TAREA A REALIZAR -
Copia sin cambios el pasaje del fragmento para leer comprendido entre "Veamos otro singular" y "resentido del lindo.", ambos incluidos.

FRAGMENTO PARA LEER -
◆ ◆ ◆ ◆ ◆ ◆ ◆

Veamos otro singular ejemplo del mundo del entretenimiento: la instrucción básica de Walt Disney para el dibujo de sus animalitos humanizados era: “Make it cute!” (háganlo bonito); y así fueron los dibujos animados hasta que los psicólogos sociales descubrieron, unas décadas más tarde, que los bonitos no siempre provocaban reacciones favorables, porque podían generar envidias, celos y resentimiento entre todos aquellos, o cuyos hijos o mascotas eran menos lindos. El resultado aparece claramente en la imagen elegida para E.T. en la taquillera película de Steven Spielberg de 1982; el personaje central ya no es lindo (cute) sino merecedor de la ternura maternal (“make it motherable”, suficientemente lindo pero más baby-like que cute), que provoca atracción, pero sin el rechazo resentido del lindo.

◆ ◆ ◆ ◆ ◆ ◆ ◆

LÍNEAS EXTRAÍDAS -
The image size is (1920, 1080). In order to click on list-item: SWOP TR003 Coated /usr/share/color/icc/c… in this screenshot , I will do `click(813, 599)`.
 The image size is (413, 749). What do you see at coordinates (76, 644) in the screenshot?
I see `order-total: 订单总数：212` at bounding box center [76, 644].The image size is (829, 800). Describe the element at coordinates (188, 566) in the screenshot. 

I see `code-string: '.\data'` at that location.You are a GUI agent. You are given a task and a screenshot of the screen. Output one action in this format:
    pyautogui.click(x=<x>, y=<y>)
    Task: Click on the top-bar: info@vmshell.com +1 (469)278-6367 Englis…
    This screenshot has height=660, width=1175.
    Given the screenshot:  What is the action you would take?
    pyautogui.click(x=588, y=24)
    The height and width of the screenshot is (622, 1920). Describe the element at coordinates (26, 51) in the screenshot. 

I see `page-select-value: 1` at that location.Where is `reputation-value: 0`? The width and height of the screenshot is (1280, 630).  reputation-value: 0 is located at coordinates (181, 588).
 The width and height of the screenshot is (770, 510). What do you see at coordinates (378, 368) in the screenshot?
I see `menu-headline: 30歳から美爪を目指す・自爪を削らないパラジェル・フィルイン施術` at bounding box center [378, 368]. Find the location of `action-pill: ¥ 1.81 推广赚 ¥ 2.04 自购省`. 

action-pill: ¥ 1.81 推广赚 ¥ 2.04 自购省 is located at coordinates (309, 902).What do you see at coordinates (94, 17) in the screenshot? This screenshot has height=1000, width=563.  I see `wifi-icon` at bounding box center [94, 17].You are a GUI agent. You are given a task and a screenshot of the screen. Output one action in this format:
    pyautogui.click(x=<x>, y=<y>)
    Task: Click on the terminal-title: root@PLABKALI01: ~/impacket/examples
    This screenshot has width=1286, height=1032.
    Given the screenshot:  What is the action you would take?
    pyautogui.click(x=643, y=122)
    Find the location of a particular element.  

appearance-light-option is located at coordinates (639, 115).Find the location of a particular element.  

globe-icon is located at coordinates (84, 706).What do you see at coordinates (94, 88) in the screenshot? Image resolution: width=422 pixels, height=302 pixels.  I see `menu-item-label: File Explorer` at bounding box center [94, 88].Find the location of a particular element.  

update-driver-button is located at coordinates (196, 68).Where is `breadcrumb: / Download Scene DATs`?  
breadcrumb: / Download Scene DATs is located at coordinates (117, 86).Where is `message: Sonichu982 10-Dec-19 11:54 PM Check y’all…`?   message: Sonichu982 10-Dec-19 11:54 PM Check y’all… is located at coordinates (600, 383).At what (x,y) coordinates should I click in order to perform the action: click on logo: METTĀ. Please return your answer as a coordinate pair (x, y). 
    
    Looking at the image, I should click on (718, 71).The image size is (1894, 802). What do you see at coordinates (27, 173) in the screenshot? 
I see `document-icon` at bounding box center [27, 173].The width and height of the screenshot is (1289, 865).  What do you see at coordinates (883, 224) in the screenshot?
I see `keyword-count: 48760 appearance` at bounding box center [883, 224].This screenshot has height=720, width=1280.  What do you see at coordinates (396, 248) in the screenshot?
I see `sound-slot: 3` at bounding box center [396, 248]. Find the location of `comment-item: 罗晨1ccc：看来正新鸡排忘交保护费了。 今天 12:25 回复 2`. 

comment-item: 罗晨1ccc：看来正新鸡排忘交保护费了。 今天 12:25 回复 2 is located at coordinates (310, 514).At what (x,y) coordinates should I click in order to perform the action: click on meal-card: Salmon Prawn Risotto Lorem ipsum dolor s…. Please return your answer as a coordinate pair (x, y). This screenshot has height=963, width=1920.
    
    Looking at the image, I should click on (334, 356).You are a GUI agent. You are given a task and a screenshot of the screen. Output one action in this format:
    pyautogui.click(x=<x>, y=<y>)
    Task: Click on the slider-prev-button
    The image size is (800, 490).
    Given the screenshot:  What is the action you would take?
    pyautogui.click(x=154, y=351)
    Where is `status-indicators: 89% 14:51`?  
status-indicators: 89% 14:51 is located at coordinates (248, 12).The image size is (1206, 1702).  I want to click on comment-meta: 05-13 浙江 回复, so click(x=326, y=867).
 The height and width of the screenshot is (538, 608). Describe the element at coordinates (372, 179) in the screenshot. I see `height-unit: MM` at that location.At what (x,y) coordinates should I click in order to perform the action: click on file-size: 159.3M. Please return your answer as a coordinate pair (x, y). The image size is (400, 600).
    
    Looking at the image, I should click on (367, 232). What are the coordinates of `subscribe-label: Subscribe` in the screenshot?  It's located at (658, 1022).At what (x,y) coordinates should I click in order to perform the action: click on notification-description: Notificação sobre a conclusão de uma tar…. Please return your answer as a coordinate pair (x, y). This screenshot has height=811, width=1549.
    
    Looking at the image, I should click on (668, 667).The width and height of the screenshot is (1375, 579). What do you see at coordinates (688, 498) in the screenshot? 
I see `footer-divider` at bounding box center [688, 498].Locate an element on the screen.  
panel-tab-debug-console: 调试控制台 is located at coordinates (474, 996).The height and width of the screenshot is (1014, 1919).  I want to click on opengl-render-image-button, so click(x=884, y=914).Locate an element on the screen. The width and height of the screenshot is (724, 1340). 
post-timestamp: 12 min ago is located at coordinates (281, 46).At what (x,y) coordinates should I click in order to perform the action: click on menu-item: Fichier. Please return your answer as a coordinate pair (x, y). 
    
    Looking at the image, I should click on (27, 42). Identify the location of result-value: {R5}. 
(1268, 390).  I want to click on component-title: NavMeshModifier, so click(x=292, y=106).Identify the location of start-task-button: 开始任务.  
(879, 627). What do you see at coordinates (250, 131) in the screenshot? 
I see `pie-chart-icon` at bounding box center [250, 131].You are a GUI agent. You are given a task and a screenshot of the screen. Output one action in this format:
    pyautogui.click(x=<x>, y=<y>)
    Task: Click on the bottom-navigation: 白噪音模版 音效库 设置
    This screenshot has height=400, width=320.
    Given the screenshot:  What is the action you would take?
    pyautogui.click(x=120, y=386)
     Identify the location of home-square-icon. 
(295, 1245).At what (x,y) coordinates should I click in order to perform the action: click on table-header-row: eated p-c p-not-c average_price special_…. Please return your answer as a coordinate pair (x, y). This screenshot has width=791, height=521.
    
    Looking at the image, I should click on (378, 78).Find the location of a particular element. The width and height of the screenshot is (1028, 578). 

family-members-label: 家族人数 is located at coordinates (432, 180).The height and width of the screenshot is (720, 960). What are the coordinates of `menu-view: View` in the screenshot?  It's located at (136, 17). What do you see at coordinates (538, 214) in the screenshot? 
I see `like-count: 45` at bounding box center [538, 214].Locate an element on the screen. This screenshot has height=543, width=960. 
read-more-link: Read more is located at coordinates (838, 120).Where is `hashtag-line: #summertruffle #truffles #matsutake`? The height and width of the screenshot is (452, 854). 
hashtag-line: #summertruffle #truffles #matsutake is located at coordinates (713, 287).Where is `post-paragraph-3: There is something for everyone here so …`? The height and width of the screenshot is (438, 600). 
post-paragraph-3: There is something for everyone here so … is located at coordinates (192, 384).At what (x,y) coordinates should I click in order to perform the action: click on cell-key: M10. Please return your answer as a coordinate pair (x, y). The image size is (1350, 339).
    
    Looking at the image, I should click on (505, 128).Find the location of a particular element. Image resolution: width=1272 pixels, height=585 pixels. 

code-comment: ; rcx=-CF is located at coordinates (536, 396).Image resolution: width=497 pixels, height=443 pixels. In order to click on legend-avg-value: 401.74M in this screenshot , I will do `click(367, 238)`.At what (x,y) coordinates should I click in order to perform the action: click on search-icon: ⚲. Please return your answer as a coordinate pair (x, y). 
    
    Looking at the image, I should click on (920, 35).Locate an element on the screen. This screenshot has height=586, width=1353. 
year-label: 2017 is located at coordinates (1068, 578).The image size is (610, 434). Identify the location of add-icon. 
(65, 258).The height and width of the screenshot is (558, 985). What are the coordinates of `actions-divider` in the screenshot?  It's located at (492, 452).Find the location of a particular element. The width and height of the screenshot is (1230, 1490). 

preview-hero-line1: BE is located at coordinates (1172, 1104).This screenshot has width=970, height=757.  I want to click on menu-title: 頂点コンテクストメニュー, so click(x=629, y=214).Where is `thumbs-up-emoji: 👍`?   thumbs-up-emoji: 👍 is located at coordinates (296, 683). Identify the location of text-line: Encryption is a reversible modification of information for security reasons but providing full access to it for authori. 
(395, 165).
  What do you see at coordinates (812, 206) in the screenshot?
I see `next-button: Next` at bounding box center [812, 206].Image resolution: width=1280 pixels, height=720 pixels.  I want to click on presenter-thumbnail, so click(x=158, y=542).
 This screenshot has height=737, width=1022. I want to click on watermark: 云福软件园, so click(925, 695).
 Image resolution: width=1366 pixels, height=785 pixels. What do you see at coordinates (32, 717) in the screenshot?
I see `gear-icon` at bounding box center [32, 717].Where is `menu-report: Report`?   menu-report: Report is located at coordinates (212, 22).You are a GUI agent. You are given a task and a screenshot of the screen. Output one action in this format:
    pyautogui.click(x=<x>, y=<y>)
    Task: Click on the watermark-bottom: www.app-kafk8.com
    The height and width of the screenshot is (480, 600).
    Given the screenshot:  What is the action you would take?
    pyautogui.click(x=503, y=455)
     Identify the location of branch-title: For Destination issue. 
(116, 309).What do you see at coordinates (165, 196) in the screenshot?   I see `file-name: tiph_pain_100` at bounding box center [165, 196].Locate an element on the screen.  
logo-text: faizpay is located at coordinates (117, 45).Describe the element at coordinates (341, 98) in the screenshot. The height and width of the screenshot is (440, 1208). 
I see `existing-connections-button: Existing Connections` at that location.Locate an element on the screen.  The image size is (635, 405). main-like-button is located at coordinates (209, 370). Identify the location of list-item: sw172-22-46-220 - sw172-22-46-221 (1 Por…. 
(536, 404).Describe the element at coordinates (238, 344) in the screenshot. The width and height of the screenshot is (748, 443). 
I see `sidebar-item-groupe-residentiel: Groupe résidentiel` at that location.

◆ ◆ ◆ ◆ ◆ ◆ ◆

RESULTADO DEL EJERCICIO -
Veamos otro singular ejemplo del mundo del entretenimiento: la instrucción básica de Walt Disney para el dibujo de sus animalitos humanizados era: “Make it cute!” (háganlo bonito); y así fueron los dibujos animados hasta que los psicólogos sociales descubrieron, unas décadas más tarde, que los bonitos no siempre provocaban reacciones favorables, porque podían generar envidias, celos y resentimiento entre todos aquellos, o cuyos hijos o mascotas eran menos lindos. El resultado aparece claramente en la imagen elegida para E.T. en la taquillera película de Steven Spielberg de 1982; el personaje central ya no es lindo (cute) sino merecedor de la ternura maternal (“make it motherable”, suficientemente lindo pero más baby-like que cute), que provoca atracción, pero sin el rechazo resentido del lindo.